Data entries:
- - -

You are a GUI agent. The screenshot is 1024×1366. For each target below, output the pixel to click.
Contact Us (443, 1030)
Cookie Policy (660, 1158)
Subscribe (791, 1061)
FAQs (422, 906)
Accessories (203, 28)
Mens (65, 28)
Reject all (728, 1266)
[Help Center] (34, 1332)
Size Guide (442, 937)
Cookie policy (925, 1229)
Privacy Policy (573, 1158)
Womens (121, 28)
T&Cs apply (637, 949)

- - -

Every single entry is to be retyped exactly.

Solved exercise
You are a GUI agent. The screenshot is 1024×1366. For each target below, output the pixel to click.
Contact Us (443, 1030)
Cookie Policy (660, 1158)
Subscribe (791, 1061)
FAQs (422, 906)
Accessories (203, 28)
Mens (65, 28)
Reject all (728, 1266)
[Help Center] (34, 1332)
Size Guide (442, 937)
Cookie policy (925, 1229)
Privacy Policy (573, 1158)
Womens (121, 28)
T&Cs apply (637, 949)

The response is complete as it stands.